Hi, please help. It should be so simple but it isn’t…
public function cart()
{
// Get the id of the item from the URL
$data_id = $this->uri->segment(3);
// With the ID from the URL, reference the URL ID to PRODUCT ID in the database and retur result
$query = $this->Welcome_model->Read_single($data_id);
// Check to see if SESSION has been created already, if so add the item the the session, if not create the session and then add the item
if (isset($_SESSION['cart'])) {
// Session has been created
echo "session already created";
array_push($_SESSION['cart'], $query->result());
echo '<pre>';
print_r($_SESSION);
} else {
// Session hasn't been created
echo "session not already created";
$_SESSION['cart'] = array();
array_push($_SESSION['cart'], $query->result());
echo '<pre>';
print_r($_SESSION);
}
}
I guess my question is…what’s your question? I’m confused as to what you’re trying to do, you’ve set $_SESSION['cart'] to be an array, so $value is going to return an array…are you trying to get it to print the values?
Edit: OH…ok I think I get what you’re trying to do. You mean that it’s literally printing the word “Array”…not that it is an array right? Try:
Awesome! echo is designed to only display strings (and other types that can be converted to strings, like numbers). print_r (and also var_dump) are designed to display values in human readable form.
I’m not sure why they chose it to be that way though
Hey I am still have trouble, I want to print each individual value in a web page. But I am now having trouble getting to a specific value. Value is just printing the whole array.

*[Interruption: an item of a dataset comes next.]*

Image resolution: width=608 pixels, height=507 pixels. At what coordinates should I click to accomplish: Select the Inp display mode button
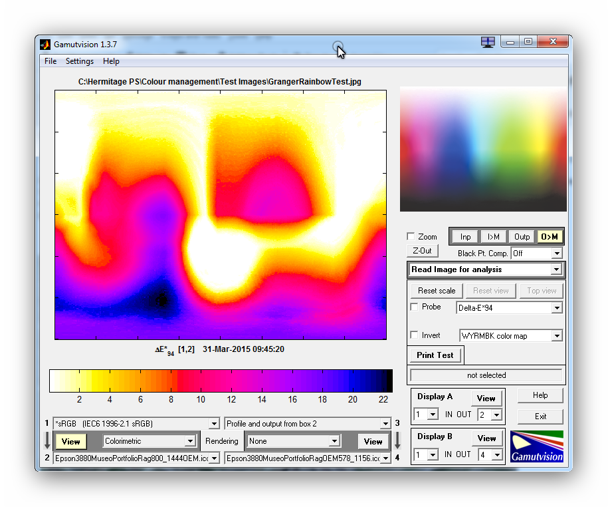[x=465, y=237]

I think I am doing it all wrong, there must be a simpler way.
Your cart is kind of a god method; it knows about URLs, it knows about loading data from the database, and it knows a lot about how the session works.
So let’s start with creating a proper Cart object which can be used to interact with the session, but that doesn’t need to know anything about the URL or the database.
class Cart
{
public function add($productId)
{
if (!isset($_SESSION['cart'])) {
$_SESSION['cart'] = array();
}
array_push($_SESSION['cart'], $productId);
}
pubic function getAllProducts()
{
return isset($_SESSION['cart']) ? $_SESSION['cart'] : [];
// Or if you are on PHP 7+:
// return $_SESSION['cart'] ?? [];
}
}
Ideally the Cart doesn’t even know about $_SESSION, but for now this is a good first step
This would simplify your cart function to
public function cart()
{
// Get the id of the item from the URL
$data_id = $this->uri->segment(3);
// With the ID from the URL, reference the URL ID to PRODUCT ID in the database and retur result
$query = $this->Welcome_model->Read_single($data_id);
// Add product to cart
$this->cart->add($query->result()['id']); /// assuming the productId is in the id field
echo '<pre>';
print_r($cart->getAllProducts());
}
Yes this helps because this is how I should be programming by created object. Thank you very much.
I did actually manage to do what I wanted by
foreach ($query as $row) {
echo $row[0]->id;
}
Or something like this, but then once I did it I then realized it isn’t what I need. My mistake was that in my flow charts I never designed the flow of the cart so I went in blind folded. Silly really.